At ten thousand feet, the sun does not set until 9:30. As the sun angle decreases and shadows lengthen, the texture and color (it's discouraging that English is inadequate to describe the reds of the desert) that the canyon country exhibit, makes one exultant. Motionless, we watch as a couple of deer graze less than 50 yards from our sleeping bags while the twilight fades to black, and Jupiter blazes overhead. Someone I know said: "I felt that I'd had a lifelong yearning for this without ever knowing what it was I wanted, and now I was in it."

It is almost freezing the next morning when I awake before dawn to watch the terminator cast a pink shadow across the canyon country. For a brief moment in the dawn light, the reddish glow of Kayenta and Wingate sandstone walls rivals the alpenglow of the Himalayas. The Henry Mountains slowly appear on the black horizon, turning from gray lumps into recognizable silhouettes, and finally the sun illuminates their snowy peaks about 90 miles away.

I put on every stitch of clothes that I have for the fast 6000 foot descent back into Moab. After dropping a few thousand feet, the adiabatic rise in temperature forces me back into shorts and T-shirt.

Moab (Photo of Moab, UT circa 1987) used to be just another small town in the desert (which happened to be surrounded by some of the finest country on the planet). That distinction notwithstanding, there was nothing much to recommend it to tourists looking for entertainment beyond "full hookups". Hell, the reason people came to the area was for what lay outside Moab. The attraction was the canyon country, Moab provided the car parts and groceries one needed to travel beyond the rim. Town could be "done" in an hour. Today, the transformation is complete, Moab now provides everything that the jaded, consumer-tourist demands. For many, the draw to the area is no longer the desert, but Moab itself. One can now go out into the desert without having to cope with the heat, dust, and insects, -- Moab provides the complete desert experience within the air-conditioned confines of the town itself. Cappuccino, Tudor-style motels, chic bistros and brew pubs now beckon and pamper the hordes that continue to descend in ever increasing numbers.

Mountain bike mecca, Moab has become a headquarters for an army of visually-offensive, lycra-clad me-toos peregrinating like locusts over the landscape. A friend and longtime Moab resident said that he'd rather have uranium mining back, than the mountain bikers.

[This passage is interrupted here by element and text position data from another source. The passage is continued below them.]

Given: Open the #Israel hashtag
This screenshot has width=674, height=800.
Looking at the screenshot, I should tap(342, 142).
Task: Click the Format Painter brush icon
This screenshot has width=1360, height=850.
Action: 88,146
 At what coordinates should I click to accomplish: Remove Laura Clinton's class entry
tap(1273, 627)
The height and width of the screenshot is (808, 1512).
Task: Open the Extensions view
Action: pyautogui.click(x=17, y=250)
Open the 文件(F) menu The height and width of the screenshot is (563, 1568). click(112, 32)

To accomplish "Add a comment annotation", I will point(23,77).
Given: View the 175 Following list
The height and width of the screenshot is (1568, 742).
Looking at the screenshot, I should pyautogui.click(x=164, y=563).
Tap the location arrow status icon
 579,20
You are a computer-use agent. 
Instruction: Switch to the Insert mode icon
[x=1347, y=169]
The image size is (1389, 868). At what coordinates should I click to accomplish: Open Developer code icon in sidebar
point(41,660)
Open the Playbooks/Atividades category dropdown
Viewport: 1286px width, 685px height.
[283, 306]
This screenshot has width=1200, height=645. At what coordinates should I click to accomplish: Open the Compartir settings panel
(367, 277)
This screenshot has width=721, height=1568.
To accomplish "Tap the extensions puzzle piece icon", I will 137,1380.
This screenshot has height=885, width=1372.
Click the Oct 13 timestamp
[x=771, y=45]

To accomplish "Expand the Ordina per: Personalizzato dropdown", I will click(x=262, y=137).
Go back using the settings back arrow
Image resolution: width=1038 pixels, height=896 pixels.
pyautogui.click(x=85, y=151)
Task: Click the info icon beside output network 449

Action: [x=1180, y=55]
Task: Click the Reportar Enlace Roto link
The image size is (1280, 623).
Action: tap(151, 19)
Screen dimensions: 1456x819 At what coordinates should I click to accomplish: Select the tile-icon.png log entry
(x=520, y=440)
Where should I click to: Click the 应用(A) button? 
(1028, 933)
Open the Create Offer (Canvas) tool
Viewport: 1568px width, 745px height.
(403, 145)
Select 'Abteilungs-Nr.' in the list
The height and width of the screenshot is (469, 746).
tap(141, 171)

In the past, people came because of their passion for the desert and the canyon country. Now, many come because Moab is the place to be. The editors of Mountain Bike Action magazine have written in response to criticism about their environmental posture, "We are not environmentalists, we are mountain bikers. Nothing that we do or show is harming the planet one iota." Because so many of the new breed of mountain bikers do not come from a background that values wilderness and a "tread lightly" environmental ethic, an ugly sort of image and associated behavior is developing. The center of the horde is concentrated at the Slick Rock Trail, (Photo of me and my stoker on the Slick Rock Trail) a ten-mile roller-coaster for mountain bikes on petrified sand dunes. People and their bikes, are arguably doing more damage to the BLM-managed area, than the displaced cattle used to do. At the fringes of the herd, crisscrossing knobby-tire tracks scar the fragile cryptogamic soil. Fire rings and coals proliferate, and used toilet paper litters the ground.

This past Easter vacation Moab became Fort Lauderdale West. Thousands and thousands came. One evening in an altercation between the cops and the revelers, the cops retreated from superior numbers throwing rocks and bottles. IN MOAB!

What would Ed Abbey say? Would it have been different had he not published Desert Solitaire, or was this inevitable?

I contemplate the varied layers of canyon wall as I climb to the rim. In time, a long enough time, the Earth will be here of course, but man will be gone, as all species inevitably pass.

In the meantime, the area around Moab will continue to draw increasing numbers of mountain bikers. Please treat the land with respect, leave the smallest possible tireprint.

I could ramble on ad infinitum, but you get the idea.